**What the exercise asks**.
The entries below must be retyped in full. Keep every word the same.

—————

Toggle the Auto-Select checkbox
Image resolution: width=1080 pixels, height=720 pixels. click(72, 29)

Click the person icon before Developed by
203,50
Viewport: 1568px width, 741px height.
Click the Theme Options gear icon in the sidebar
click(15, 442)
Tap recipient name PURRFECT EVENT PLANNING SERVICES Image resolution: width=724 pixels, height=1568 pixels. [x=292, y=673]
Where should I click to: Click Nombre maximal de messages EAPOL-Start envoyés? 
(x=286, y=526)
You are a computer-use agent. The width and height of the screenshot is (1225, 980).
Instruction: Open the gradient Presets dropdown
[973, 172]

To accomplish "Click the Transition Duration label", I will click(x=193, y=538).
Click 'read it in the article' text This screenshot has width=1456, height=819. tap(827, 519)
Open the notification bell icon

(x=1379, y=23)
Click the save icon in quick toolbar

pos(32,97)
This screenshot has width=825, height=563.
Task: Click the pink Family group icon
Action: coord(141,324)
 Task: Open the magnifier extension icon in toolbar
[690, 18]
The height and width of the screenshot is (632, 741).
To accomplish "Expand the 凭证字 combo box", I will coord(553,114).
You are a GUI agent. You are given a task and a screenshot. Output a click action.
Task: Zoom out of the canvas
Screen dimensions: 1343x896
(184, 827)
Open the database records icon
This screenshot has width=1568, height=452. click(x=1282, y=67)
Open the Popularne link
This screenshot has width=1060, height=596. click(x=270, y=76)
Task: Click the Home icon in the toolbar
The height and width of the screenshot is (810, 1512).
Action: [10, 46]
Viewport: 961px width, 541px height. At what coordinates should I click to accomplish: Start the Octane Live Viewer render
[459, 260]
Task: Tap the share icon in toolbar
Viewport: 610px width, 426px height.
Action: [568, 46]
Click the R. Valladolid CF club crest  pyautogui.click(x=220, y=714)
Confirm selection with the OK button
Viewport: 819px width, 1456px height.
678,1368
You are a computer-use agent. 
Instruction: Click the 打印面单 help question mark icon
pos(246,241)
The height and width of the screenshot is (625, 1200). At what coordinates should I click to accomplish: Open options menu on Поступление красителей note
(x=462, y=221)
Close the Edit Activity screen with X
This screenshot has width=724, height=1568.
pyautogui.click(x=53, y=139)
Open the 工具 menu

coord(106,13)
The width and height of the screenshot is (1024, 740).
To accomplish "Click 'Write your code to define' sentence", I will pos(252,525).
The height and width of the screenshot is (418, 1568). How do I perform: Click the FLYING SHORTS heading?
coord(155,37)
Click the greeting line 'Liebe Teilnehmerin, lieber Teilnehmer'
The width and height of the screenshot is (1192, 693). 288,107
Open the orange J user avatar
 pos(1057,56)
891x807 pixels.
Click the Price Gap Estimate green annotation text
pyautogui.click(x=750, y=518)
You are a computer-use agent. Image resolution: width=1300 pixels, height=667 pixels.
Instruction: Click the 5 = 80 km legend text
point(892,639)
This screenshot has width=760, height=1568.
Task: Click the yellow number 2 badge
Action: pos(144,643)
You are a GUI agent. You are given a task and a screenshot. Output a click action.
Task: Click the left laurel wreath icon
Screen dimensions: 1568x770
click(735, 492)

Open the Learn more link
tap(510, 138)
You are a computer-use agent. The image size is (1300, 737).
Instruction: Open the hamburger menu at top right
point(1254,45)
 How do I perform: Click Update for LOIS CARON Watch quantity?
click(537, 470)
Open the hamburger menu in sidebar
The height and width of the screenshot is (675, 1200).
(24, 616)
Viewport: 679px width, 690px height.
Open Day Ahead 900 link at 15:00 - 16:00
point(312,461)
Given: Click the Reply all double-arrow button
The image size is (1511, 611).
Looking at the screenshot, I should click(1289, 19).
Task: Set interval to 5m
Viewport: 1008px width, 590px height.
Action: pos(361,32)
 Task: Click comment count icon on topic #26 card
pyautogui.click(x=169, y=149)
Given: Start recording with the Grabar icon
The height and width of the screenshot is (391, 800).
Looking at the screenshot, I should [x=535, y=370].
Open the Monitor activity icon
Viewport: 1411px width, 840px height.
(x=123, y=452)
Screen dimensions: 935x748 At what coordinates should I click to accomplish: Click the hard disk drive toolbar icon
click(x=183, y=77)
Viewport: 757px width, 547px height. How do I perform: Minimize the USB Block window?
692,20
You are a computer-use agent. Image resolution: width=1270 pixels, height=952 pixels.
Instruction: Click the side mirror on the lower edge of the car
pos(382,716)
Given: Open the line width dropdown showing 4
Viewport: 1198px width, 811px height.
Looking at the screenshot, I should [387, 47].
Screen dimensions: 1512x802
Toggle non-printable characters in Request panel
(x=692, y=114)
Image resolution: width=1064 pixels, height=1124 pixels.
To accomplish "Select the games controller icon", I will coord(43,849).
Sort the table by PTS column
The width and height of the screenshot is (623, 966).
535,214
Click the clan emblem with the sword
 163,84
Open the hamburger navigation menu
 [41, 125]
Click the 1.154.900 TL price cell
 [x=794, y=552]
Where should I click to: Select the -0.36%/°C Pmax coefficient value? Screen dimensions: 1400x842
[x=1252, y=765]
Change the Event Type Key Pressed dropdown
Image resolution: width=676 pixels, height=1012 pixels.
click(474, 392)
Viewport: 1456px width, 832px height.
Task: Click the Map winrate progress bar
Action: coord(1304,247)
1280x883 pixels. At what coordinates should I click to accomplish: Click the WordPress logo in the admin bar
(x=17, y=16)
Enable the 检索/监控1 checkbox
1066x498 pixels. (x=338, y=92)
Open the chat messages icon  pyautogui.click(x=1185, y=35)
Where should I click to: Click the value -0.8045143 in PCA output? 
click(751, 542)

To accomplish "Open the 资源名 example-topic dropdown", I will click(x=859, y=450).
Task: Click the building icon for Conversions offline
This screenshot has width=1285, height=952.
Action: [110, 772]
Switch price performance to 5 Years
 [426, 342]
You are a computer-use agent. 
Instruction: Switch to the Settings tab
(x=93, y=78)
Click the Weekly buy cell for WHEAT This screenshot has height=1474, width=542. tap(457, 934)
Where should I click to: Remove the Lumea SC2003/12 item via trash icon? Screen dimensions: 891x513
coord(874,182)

—————

**Answer to this task**.
Toggle the Auto-Select checkbox
Image resolution: width=1080 pixels, height=720 pixels. click(72, 29)

Click the person icon before Developed by
203,50
Viewport: 1568px width, 741px height.
Click the Theme Options gear icon in the sidebar
click(15, 442)
Tap recipient name PURRFECT EVENT PLANNING SERVICES Image resolution: width=724 pixels, height=1568 pixels. [x=292, y=673]
Where should I click to: Click Nombre maximal de messages EAPOL-Start envoyés? 
(x=286, y=526)
You are a computer-use agent. The width and height of the screenshot is (1225, 980).
Instruction: Open the gradient Presets dropdown
[973, 172]

To accomplish "Click the Transition Duration label", I will click(x=193, y=538).
Click 'read it in the article' text This screenshot has width=1456, height=819. tap(827, 519)
Open the notification bell icon

(x=1379, y=23)
Click the save icon in quick toolbar

pos(32,97)
This screenshot has width=825, height=563.
Task: Click the pink Family group icon
Action: coord(141,324)
 Task: Open the magnifier extension icon in toolbar
[690, 18]
The height and width of the screenshot is (632, 741).
To accomplish "Expand the 凭证字 combo box", I will coord(553,114).
You are a GUI agent. You are given a task and a screenshot. Output a click action.
Task: Zoom out of the canvas
Screen dimensions: 1343x896
(184, 827)
Open the database records icon
This screenshot has width=1568, height=452. click(x=1282, y=67)
Open the Popularne link
This screenshot has width=1060, height=596. click(x=270, y=76)
Task: Click the Home icon in the toolbar
The height and width of the screenshot is (810, 1512).
Action: [10, 46]
Viewport: 961px width, 541px height. At what coordinates should I click to accomplish: Start the Octane Live Viewer render
[459, 260]
Task: Tap the share icon in toolbar
Viewport: 610px width, 426px height.
Action: [568, 46]
Click the R. Valladolid CF club crest  pyautogui.click(x=220, y=714)
Confirm selection with the OK button
Viewport: 819px width, 1456px height.
678,1368
You are a computer-use agent. 
Instruction: Click the 打印面单 help question mark icon
pos(246,241)
The height and width of the screenshot is (625, 1200). At what coordinates should I click to accomplish: Open options menu on Поступление красителей note
(x=462, y=221)
Close the Edit Activity screen with X
This screenshot has width=724, height=1568.
pyautogui.click(x=53, y=139)
Open the 工具 menu

coord(106,13)
The width and height of the screenshot is (1024, 740).
To accomplish "Click 'Write your code to define' sentence", I will pos(252,525).
The height and width of the screenshot is (418, 1568). How do I perform: Click the FLYING SHORTS heading?
coord(155,37)
Click the greeting line 'Liebe Teilnehmerin, lieber Teilnehmer'
The width and height of the screenshot is (1192, 693). 288,107
Open the orange J user avatar
 pos(1057,56)
891x807 pixels.
Click the Price Gap Estimate green annotation text
pyautogui.click(x=750, y=518)
You are a computer-use agent. Image resolution: width=1300 pixels, height=667 pixels.
Instruction: Click the 5 = 80 km legend text
point(892,639)
This screenshot has width=760, height=1568.
Task: Click the yellow number 2 badge
Action: pos(144,643)
You are a GUI agent. You are given a task and a screenshot. Output a click action.
Task: Click the left laurel wreath icon
Screen dimensions: 1568x770
click(735, 492)

Open the Learn more link
tap(510, 138)
You are a computer-use agent. The image size is (1300, 737).
Instruction: Open the hamburger menu at top right
point(1254,45)
 How do I perform: Click Update for LOIS CARON Watch quantity?
click(537, 470)
Open the hamburger menu in sidebar
The height and width of the screenshot is (675, 1200).
(24, 616)
Viewport: 679px width, 690px height.
Open Day Ahead 900 link at 15:00 - 16:00
point(312,461)
Given: Click the Reply all double-arrow button
The image size is (1511, 611).
Looking at the screenshot, I should click(1289, 19).
Task: Set interval to 5m
Viewport: 1008px width, 590px height.
Action: pos(361,32)
 Task: Click comment count icon on topic #26 card
pyautogui.click(x=169, y=149)
Given: Start recording with the Grabar icon
The height and width of the screenshot is (391, 800).
Looking at the screenshot, I should [x=535, y=370].
Open the Monitor activity icon
Viewport: 1411px width, 840px height.
(x=123, y=452)
Screen dimensions: 935x748 At what coordinates should I click to accomplish: Click the hard disk drive toolbar icon
click(x=183, y=77)
Viewport: 757px width, 547px height. How do I perform: Minimize the USB Block window?
692,20
You are a computer-use agent. Image resolution: width=1270 pixels, height=952 pixels.
Instruction: Click the side mirror on the lower edge of the car
pos(382,716)
Given: Open the line width dropdown showing 4
Viewport: 1198px width, 811px height.
Looking at the screenshot, I should [387, 47].
Screen dimensions: 1512x802
Toggle non-printable characters in Request panel
(x=692, y=114)
Image resolution: width=1064 pixels, height=1124 pixels.
To accomplish "Select the games controller icon", I will coord(43,849).
Sort the table by PTS column
The width and height of the screenshot is (623, 966).
535,214
Click the clan emblem with the sword
 163,84
Open the hamburger navigation menu
 [41, 125]
Click the 1.154.900 TL price cell
 [x=794, y=552]
Where should I click to: Select the -0.36%/°C Pmax coefficient value? Screen dimensions: 1400x842
[x=1252, y=765]
Change the Event Type Key Pressed dropdown
Image resolution: width=676 pixels, height=1012 pixels.
click(474, 392)
Viewport: 1456px width, 832px height.
Task: Click the Map winrate progress bar
Action: coord(1304,247)
1280x883 pixels. At what coordinates should I click to accomplish: Click the WordPress logo in the admin bar
(x=17, y=16)
Enable the 检索/监控1 checkbox
1066x498 pixels. (x=338, y=92)
Open the chat messages icon  pyautogui.click(x=1185, y=35)
Where should I click to: Click the value -0.8045143 in PCA output? 
click(751, 542)

To accomplish "Open the 资源名 example-topic dropdown", I will click(x=859, y=450).
Task: Click the building icon for Conversions offline
This screenshot has width=1285, height=952.
Action: [110, 772]
Switch price performance to 5 Years
 [426, 342]
You are a computer-use agent. 
Instruction: Switch to the Settings tab
(x=93, y=78)
Click the Weekly buy cell for WHEAT This screenshot has height=1474, width=542. tap(457, 934)
Where should I click to: Remove the Lumea SC2003/12 item via trash icon? Screen dimensions: 891x513
coord(874,182)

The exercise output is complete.